Instructions to follow. Copy exactly and only the lines running from the one that contains "At what coordinates should I click to accomplish: Click" to the final line of the data below, without the pictures.

Records excerpted from a collection
━━━━━━━━
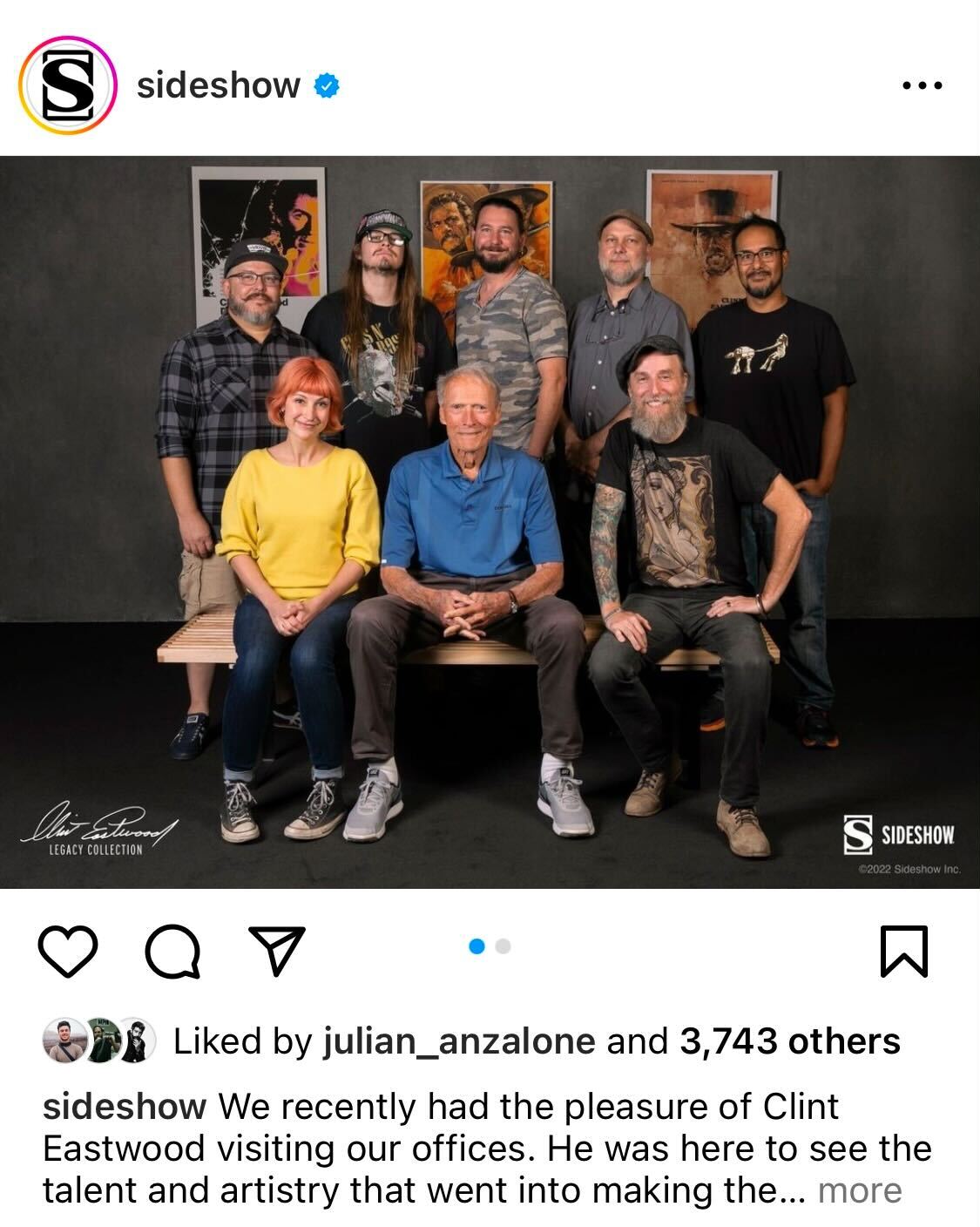
Task: Open sideshow profile picture story ring
Action: point(68,85)
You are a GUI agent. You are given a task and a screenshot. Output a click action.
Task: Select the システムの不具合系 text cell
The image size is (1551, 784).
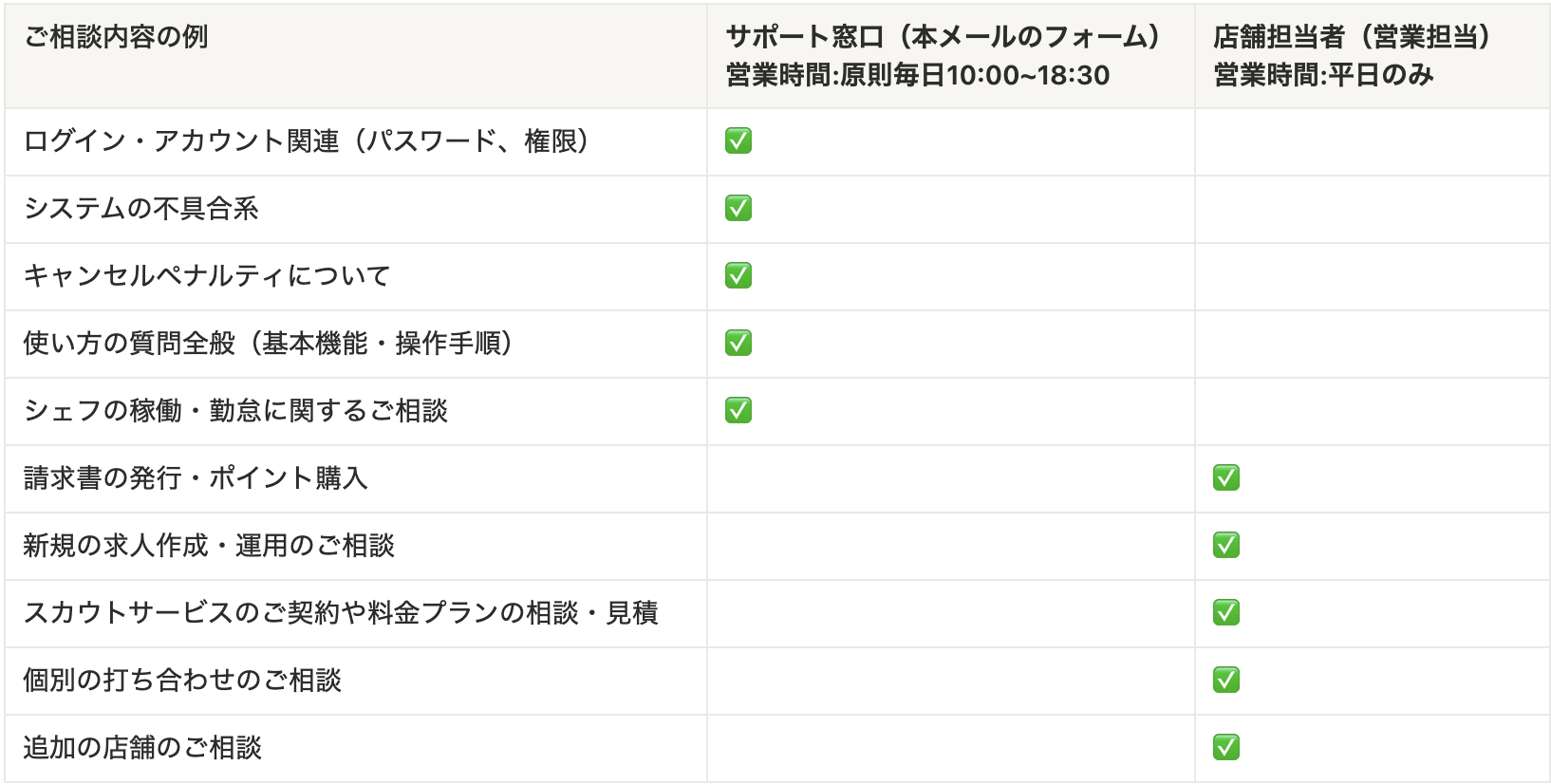[x=140, y=209]
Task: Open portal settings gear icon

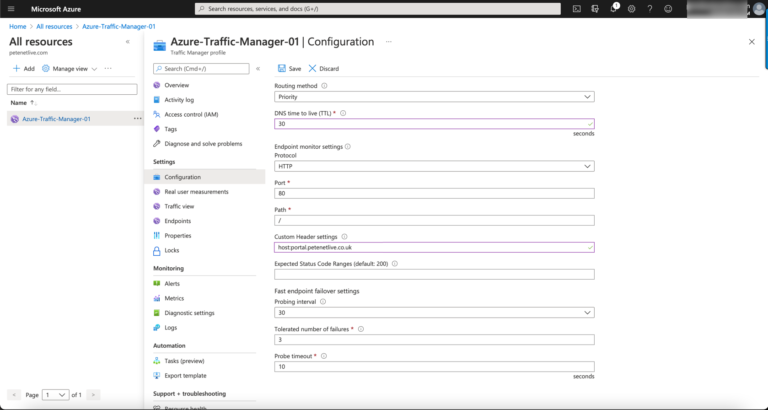Action: click(x=631, y=9)
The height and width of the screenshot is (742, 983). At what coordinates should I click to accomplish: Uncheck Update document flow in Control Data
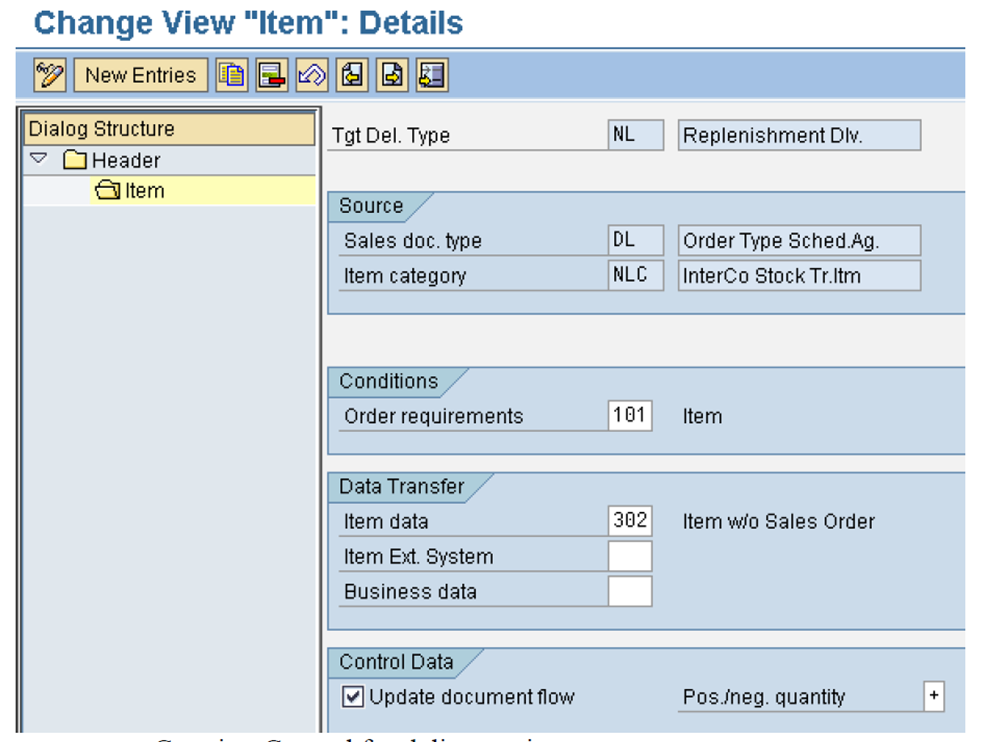pyautogui.click(x=352, y=697)
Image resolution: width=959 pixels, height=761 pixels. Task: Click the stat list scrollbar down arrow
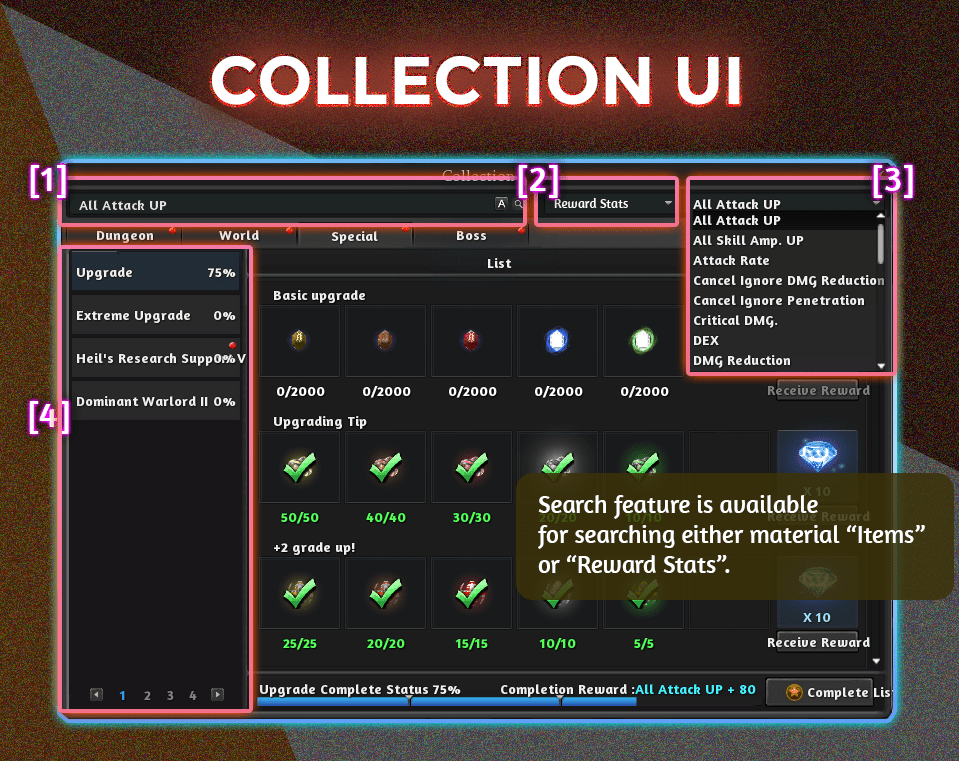(x=881, y=366)
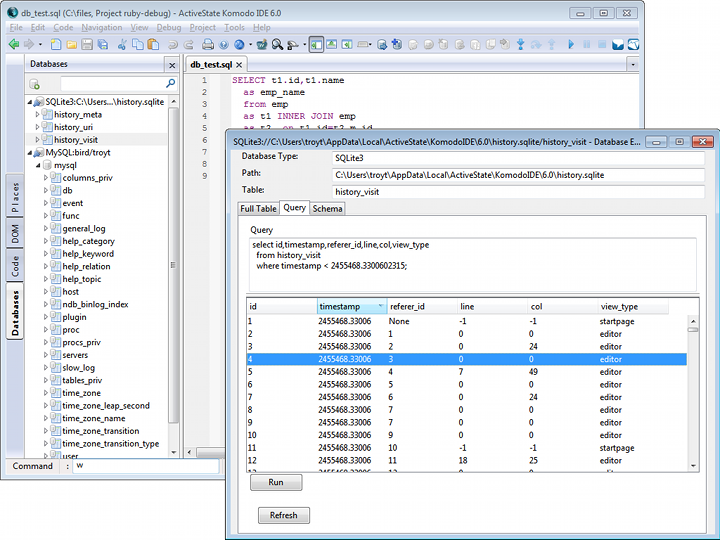Toggle the right pane visibility button
The height and width of the screenshot is (540, 720).
click(x=346, y=45)
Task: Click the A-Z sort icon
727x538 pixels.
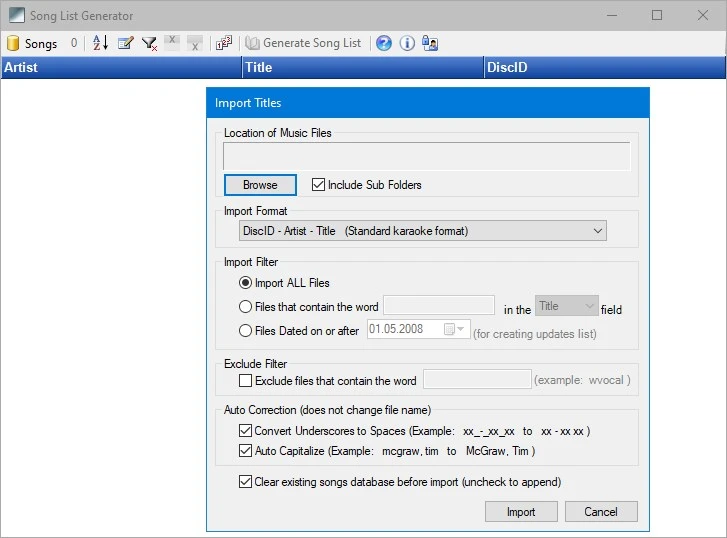Action: (x=100, y=43)
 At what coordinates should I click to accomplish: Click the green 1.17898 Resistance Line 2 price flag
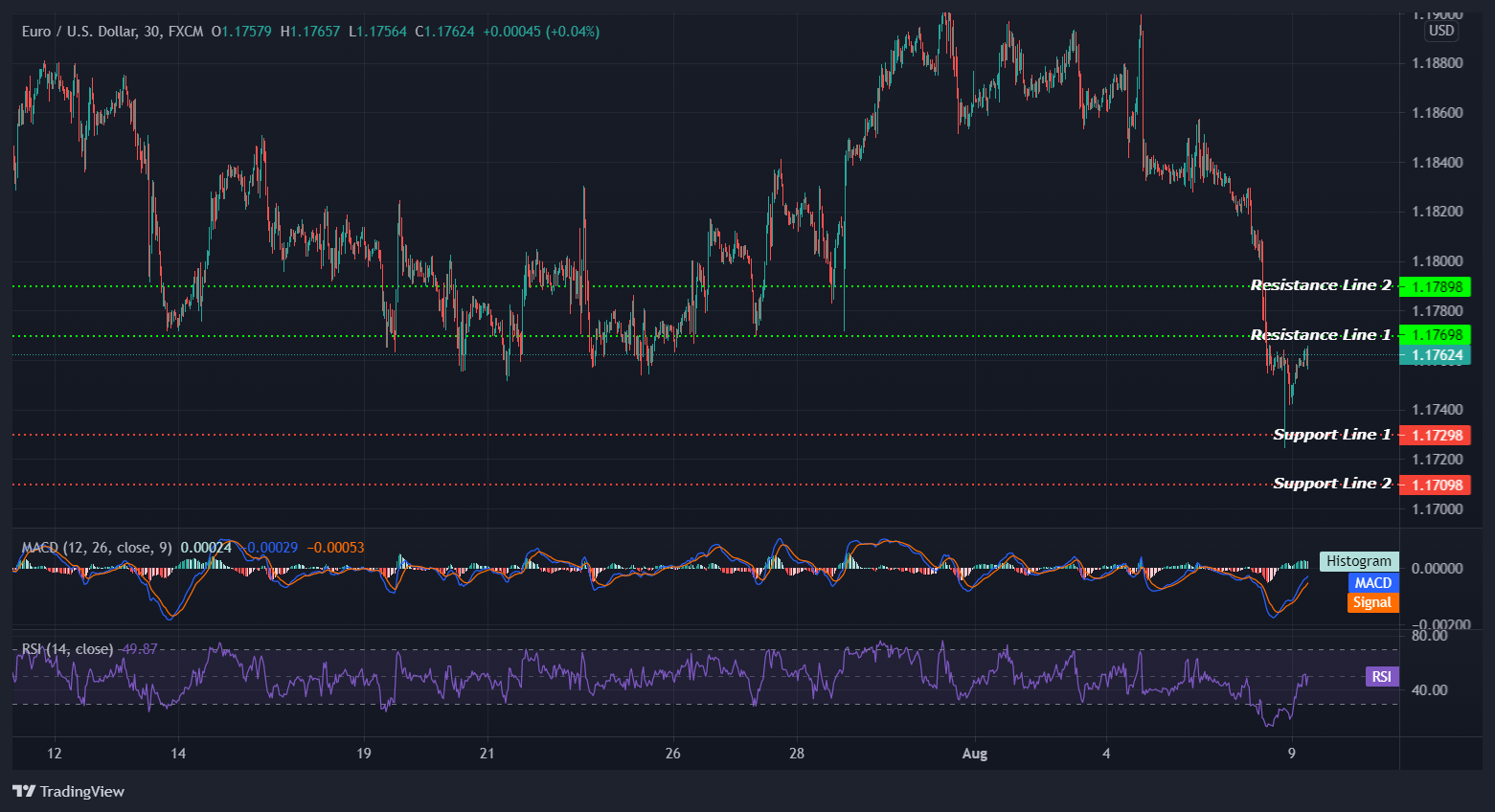point(1435,285)
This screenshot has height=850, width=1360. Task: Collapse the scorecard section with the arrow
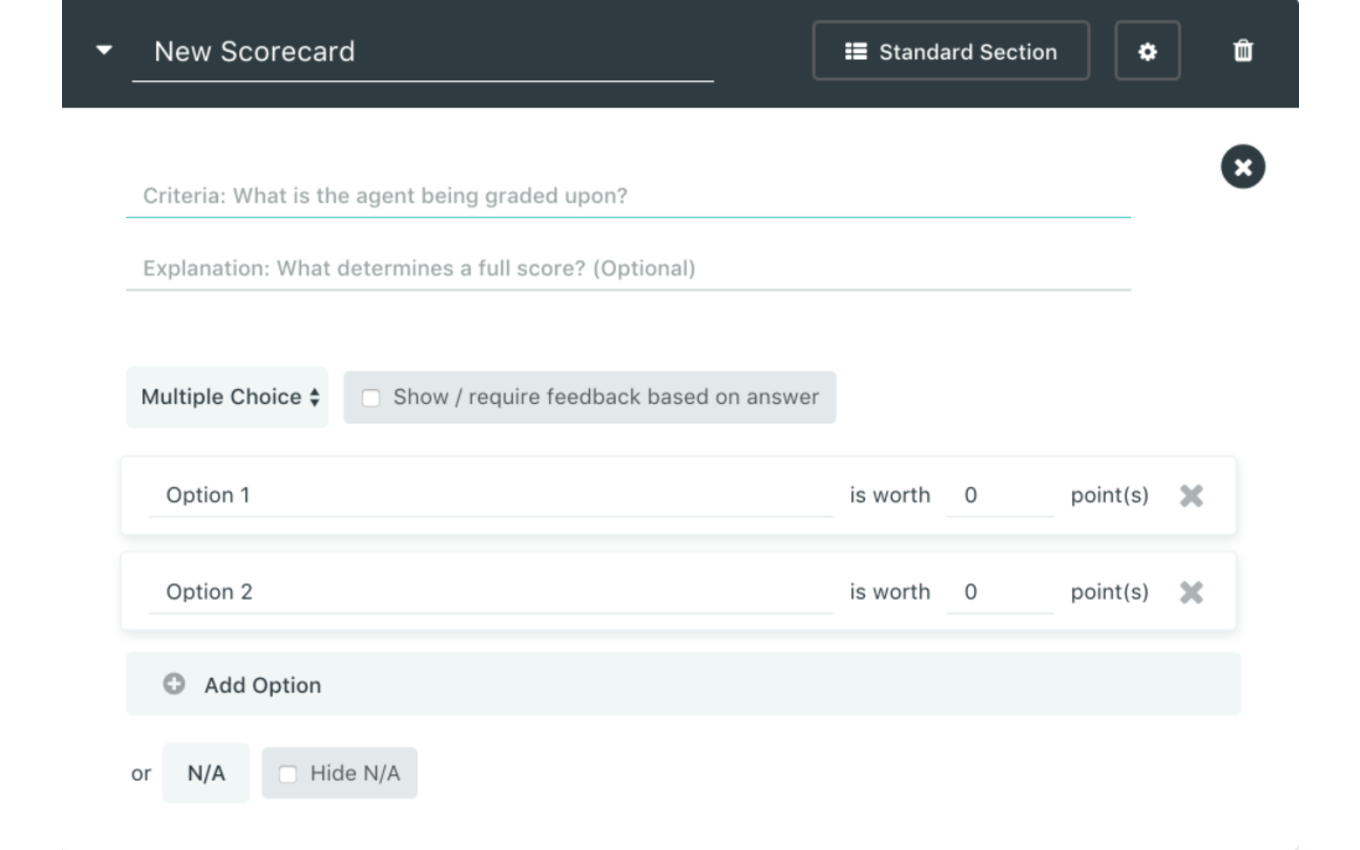click(104, 50)
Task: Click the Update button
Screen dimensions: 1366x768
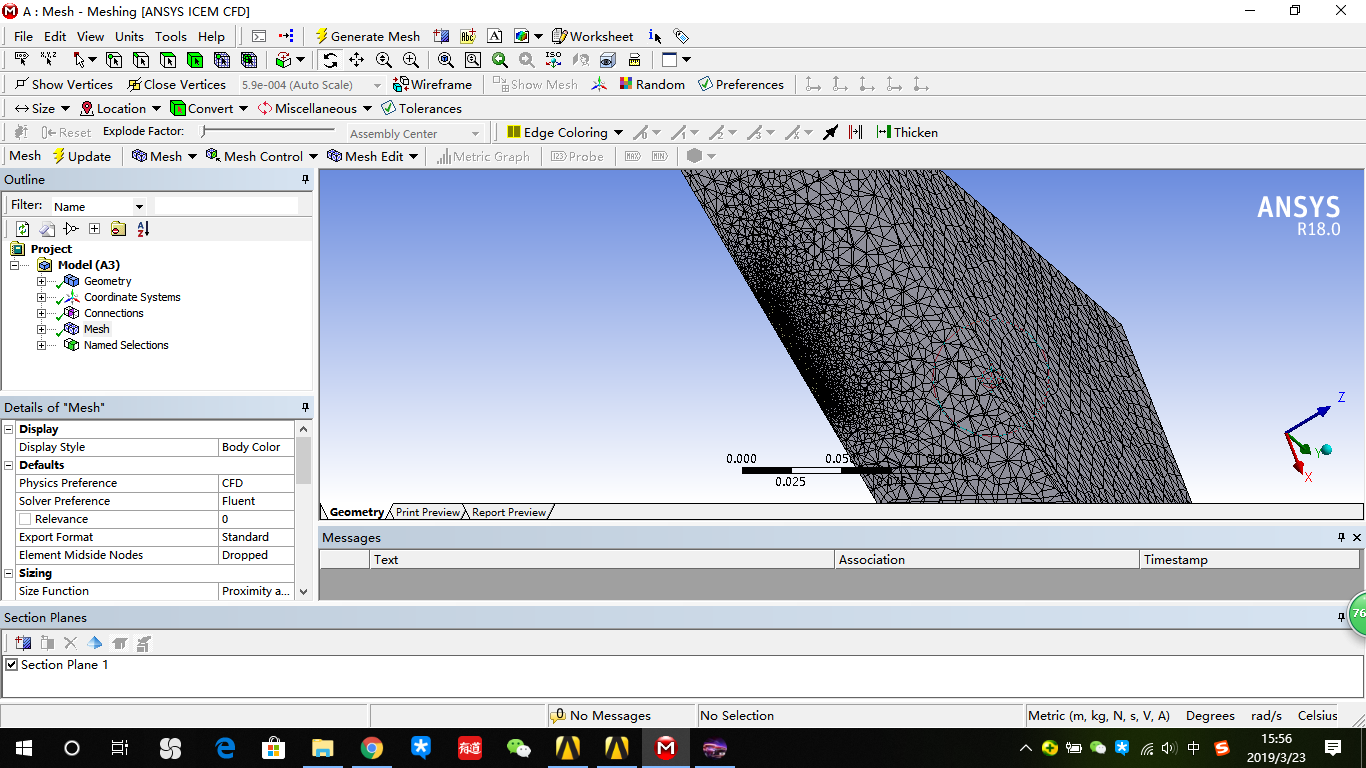Action: [83, 156]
━━━━━━━━
Output for this exercise.
 At what coordinates should I click to accomplish: Click the green 1.17898 Resistance Line 2 price flag
point(1435,285)
This screenshot has height=850, width=1360. Task: Collapse the scorecard section with the arrow
click(104, 50)
Task: Click the Update button
Screen dimensions: 1366x768
Action: [83, 156]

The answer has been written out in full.